• [TASK DETAILS]:
Could you print, word for word, the lines from the one containing "Webseitenoptimierung Berlin –" through the one containing "Přijmout vše (187, 414)", with both of those lines included?
[START OF DATASET]
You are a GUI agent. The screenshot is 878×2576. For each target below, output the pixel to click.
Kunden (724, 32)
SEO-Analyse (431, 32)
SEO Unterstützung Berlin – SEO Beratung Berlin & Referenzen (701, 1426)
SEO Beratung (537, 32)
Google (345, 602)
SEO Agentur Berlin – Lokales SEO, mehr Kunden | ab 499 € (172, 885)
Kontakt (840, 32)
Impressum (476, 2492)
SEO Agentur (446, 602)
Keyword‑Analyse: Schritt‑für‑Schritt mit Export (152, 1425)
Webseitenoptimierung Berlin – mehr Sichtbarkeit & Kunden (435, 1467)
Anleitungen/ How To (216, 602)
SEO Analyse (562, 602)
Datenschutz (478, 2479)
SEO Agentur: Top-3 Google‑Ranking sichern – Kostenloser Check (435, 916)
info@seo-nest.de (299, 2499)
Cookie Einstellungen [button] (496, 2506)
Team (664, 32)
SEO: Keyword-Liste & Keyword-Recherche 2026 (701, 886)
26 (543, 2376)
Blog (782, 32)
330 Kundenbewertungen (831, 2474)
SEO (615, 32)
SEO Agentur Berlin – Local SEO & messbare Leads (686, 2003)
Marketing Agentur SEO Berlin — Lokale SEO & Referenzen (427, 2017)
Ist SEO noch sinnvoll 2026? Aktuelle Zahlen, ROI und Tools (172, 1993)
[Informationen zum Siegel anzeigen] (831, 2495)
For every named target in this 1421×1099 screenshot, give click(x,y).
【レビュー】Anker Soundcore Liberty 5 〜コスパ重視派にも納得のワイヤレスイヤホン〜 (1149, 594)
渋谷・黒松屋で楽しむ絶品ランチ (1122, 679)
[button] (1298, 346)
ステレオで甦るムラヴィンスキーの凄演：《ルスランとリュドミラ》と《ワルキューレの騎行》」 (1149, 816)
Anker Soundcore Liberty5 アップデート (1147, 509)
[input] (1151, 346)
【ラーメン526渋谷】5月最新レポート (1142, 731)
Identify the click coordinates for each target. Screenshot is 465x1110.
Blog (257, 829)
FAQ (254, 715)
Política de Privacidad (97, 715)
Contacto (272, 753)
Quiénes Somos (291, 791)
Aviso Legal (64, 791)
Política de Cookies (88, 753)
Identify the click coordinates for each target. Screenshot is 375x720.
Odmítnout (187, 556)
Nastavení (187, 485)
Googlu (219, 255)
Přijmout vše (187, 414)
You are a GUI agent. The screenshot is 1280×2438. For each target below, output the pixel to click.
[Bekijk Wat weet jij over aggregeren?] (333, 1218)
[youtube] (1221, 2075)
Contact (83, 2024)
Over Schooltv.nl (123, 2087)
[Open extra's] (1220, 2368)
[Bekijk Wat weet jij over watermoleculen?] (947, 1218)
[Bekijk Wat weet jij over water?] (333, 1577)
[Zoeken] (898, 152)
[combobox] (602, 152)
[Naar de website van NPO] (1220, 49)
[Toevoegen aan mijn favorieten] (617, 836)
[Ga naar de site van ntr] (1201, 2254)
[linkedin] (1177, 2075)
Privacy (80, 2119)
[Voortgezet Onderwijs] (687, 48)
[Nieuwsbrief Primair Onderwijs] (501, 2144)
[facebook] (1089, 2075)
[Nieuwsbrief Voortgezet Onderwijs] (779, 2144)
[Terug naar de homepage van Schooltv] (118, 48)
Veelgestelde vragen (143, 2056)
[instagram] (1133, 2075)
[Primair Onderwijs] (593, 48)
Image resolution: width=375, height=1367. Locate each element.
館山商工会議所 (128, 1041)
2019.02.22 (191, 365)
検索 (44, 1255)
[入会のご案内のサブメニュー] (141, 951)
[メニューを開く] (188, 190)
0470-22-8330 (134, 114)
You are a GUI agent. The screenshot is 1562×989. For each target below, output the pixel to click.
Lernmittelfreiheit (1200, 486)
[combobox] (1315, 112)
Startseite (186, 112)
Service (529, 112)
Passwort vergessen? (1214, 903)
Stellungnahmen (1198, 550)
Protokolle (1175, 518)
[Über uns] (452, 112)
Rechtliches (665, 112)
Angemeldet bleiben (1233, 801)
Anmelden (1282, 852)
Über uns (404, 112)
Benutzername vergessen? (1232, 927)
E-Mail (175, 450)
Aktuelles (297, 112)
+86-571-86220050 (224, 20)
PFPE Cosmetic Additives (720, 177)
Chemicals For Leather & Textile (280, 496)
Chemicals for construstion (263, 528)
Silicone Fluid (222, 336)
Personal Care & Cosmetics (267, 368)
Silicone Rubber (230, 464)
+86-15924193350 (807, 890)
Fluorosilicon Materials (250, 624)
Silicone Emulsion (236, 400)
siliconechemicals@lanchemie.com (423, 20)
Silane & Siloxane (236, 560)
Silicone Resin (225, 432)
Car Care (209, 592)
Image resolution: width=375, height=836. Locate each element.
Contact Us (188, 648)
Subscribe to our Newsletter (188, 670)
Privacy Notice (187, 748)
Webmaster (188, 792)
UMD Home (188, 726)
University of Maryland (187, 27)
[END OF DATASET]
• [RESULT FOR THIS EXERCISE]:
Webseitenoptimierung Berlin – mehr Sichtbarkeit & Kunden (435, 1467)
Anleitungen/ How To (216, 602)
SEO Analyse (562, 602)
Datenschutz (478, 2479)
SEO Agentur: Top-3 Google‑Ranking sichern – Kostenloser Check (435, 916)
info@seo-nest.de (299, 2499)
Cookie Einstellungen [button] (496, 2506)
Team (664, 32)
SEO: Keyword-Liste & Keyword-Recherche 2026 (701, 886)
26 (543, 2376)
Blog (782, 32)
330 Kundenbewertungen (831, 2474)
SEO (615, 32)
SEO Agentur Berlin – Local SEO & messbare Leads (686, 2003)
Marketing Agentur SEO Berlin — Lokale SEO & Referenzen (427, 2017)
Ist SEO noch sinnvoll 2026? Aktuelle Zahlen, ROI und Tools (172, 1993)
[Informationen zum Siegel anzeigen] (831, 2495)
For every named target in this 1421×1099 screenshot, give click(x,y).
【レビュー】Anker Soundcore Liberty 5 〜コスパ重視派にも納得のワイヤレスイヤホン〜 (1149, 594)
渋谷・黒松屋で楽しむ絶品ランチ (1122, 679)
[button] (1298, 346)
ステレオで甦るムラヴィンスキーの凄演：《ルスランとリュドミラ》と《ワルキューレの騎行》」 (1149, 816)
Anker Soundcore Liberty5 アップデート (1147, 509)
[input] (1151, 346)
【ラーメン526渋谷】5月最新レポート (1142, 731)
Identify the click coordinates for each target. Screenshot is 465x1110.
Blog (257, 829)
FAQ (254, 715)
Política de Privacidad (97, 715)
Contacto (272, 753)
Quiénes Somos (291, 791)
Aviso Legal (64, 791)
Política de Cookies (88, 753)
Identify the click coordinates for each target. Screenshot is 375x720.
Odmítnout (187, 556)
Nastavení (187, 485)
Googlu (219, 255)
Přijmout vše (187, 414)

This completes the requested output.